В согласии с поэтической мыслью авторов Христово «Отдавайте кесарево кесарю, а Божие Богу» (Мф. 22, 21) — не столько призыв к смирению, сколько установление пределов земной власти, не только их разделение, но и иерархия. Грех растления не только на растлителях, но и на растлеваемых, которые не знают, что делают (Лк, 23, 34).

«Слезы человечества» выражают его угнетенность грехопадением.

О безысходной трагедии распятия человеком своей души на кресте сомнения — «Наш век» («Не плоть, а дух растлился в наши дни…») Тютчева. О том же — описание состояния духа в XVI веке, предлагаемое Иваном: «Правда, было тогда и много чудес. Были святые, производившие чудесные исцеления; к иным праведникам (к преп. Сергию Радонежскому — B.C.), по жизнеописаниям их, сходила сама Царица Небесная. Но дьявол не дремлет, и в человечестве началось уже сомнение в правдивости этих чудес. Как раз явилась тогда на севере, в Германии, страшная новая ересь. Огромная звезда, “подобная светильнику” (то есть церкви) “пала на источники вод и стали они горьки”. Эти ереси стали богохульно отрицать чудеса. Но тем пламеннее верят оставшиеся верными» (с. 390).

В этой верности, считают Достоевский и Тютчев, залог спасения, сказанный сердцем. Без этой убежденности не родились бы строки, обличающие «растленье душ и пустоту, что гложет ум и в сердце ноет», —

Но час настал, пробил… Молитесь Богу, В последний раз вы молитесь теперь. 

(«Я лютеран люблю богослуженье…»)

Приговор новой страшной ереси (лютеранству) произнесен.

Достоевский, привлекая Тютчева к повествованию о явлении Христа, не мог не учитывать психологического воздействия, производимого сближением условно-литературного описания земного рая Юга с символико-реалистическим изображением скудости знакомой с детства родной природы Севера. Соответственно, и сострадающий Христос привычней нами воспринимается в тютчевском обрамлении, хотя оба описания даны предельно скупо, штрихами, сигнальными знаками.

Но земной рай в лице ли Инквизитора, языческой ли ночи в своем благополучии отторгает Христа, тогда как в русский пейзаж духа Он вписался гармонично, принят всецело, безусловно. Аналогия с отвергшим Искупителя Иерусалимом и Его сурово-бедной, но родной Галилеей напрашивается поневоле. Очевидно, именно на такой строй читательских ассоциаций и восприятий рассчитывает Достоевский.

Севильская атмосфера и реминисценция из Пушкина («ночь пахнет лавром и лимоном») могли понадобиться романисту для оттенения любви-ненависти богоотступника («Ибо если был кто всех более заслужил наш костер, то это Ты» — с. 409) напоминанием чувственно-любовной страстности богохульника Дон Гуана.

Противопоставленные друг другу обе эти страсти бесплодно гибельны без самоотвержения, но освященные им — благодатны. «Не мир, но меч…», кровавый пот одиночества и крестных мук, «исторгну тебя из уст моих, ибо ты не холоден и не горяч»; разве эти язычески грубые образы — не ступени в Его восхождении к Отцу?

=== Фрагменты записей ===
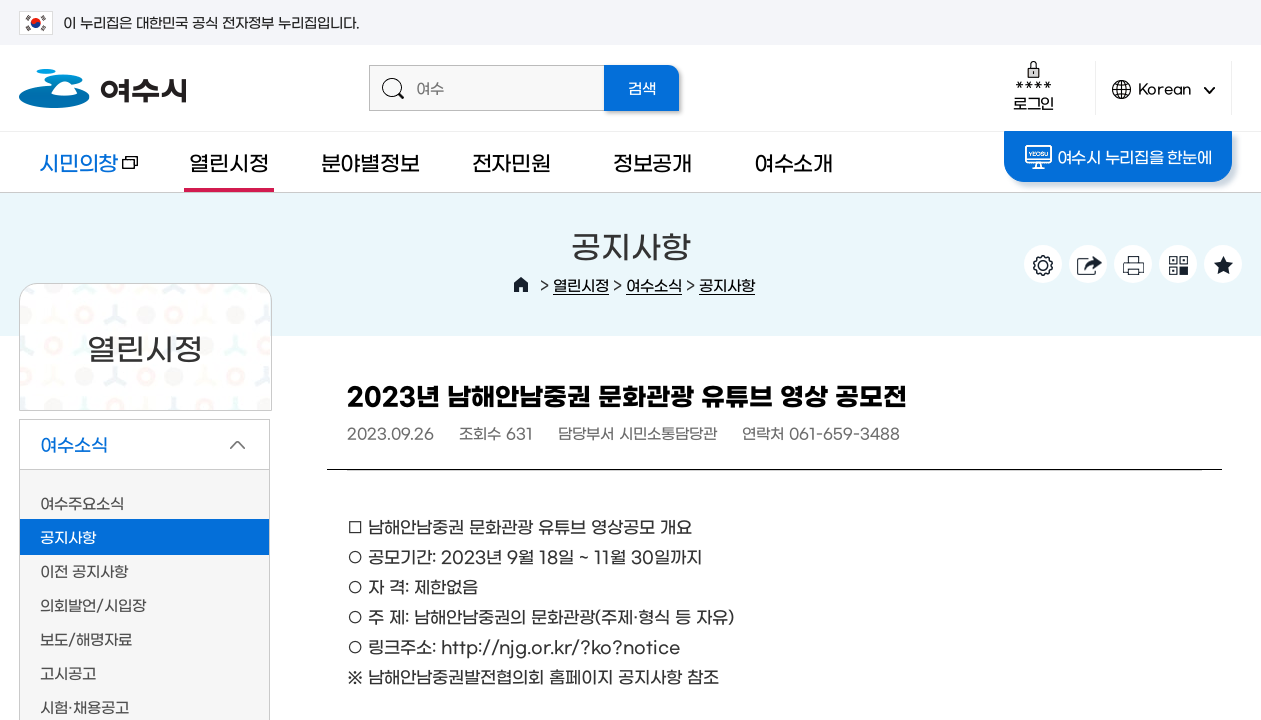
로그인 (1033, 85)
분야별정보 (370, 161)
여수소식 (654, 284)
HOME (521, 285)
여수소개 (793, 161)
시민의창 (78, 171)
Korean (1164, 97)
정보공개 (652, 161)
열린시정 (228, 161)
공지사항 (727, 284)
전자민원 (511, 161)
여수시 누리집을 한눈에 (1118, 157)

=== Задание ===
Продолжите приведенный выше текст о Достоевском и Тютчеве, начав сразу после его последнего предложения.

=== Письменный ответ ===
Так южная ночь бездыханна очарованностью собой и беспробудностью глухой Гефсиманской ночи, необоримо свалившей апостолов. Такая ночь могла быть только нафантазирована Иваном с его угрюмо-свирепой жаждой жить; Митины ночи, реальные и воображаемые, совсем иные. В воссоздании испанской ночи сказались и момент ревнивой состязательности автора с предшественниками, певцами южных и космических ночей, и момент подчеркнутой поэтической условности, вторичности, во всем пронизывающей поэму от жанра до стилистики.

Неизживаемая чувственность образов как их свойство позволяет определить качество, не чуждое сакральности, как свято-грешность. Примиряющий поцелуй Гостя, снимающий избыточную страстность преходящего, по своей символике, подобно антиномичному ему поцелую Иуды, оказывается в ряду с евангельской образностью.

Вторичность, ритуальность (литературная и культовая) — сверхзадача в области формы и определяющего ее центрального образа, стоящая перед художниками. Разрешение противоречия двоемирия на всех уровнях бытия — следствие воплощенности Бога в Христе и самореализации художника в образе тоже на всех уровнях — от жанрового своеобразия произведения до его стилистики.

Испанский колорит необходим Достоевскому не только ради устрашающе-сострадательного треска костров и атмосферы расправы (этого достаточно и на родной почве). Но инквизиторство, фанатизм, особенно в их испанской разновидности (старик-инквизитор предстает человеком предельной искренности, чистоты, честности и доблести; фигура трагическая), черта именно католицизма с его чудовищной претензией всемирной теократии, духовного застенка, Царства Божия в сем мире, идеей, противостоящей в душе авторов русско-православному Христу с его всемирной отзывчивостью и любовью.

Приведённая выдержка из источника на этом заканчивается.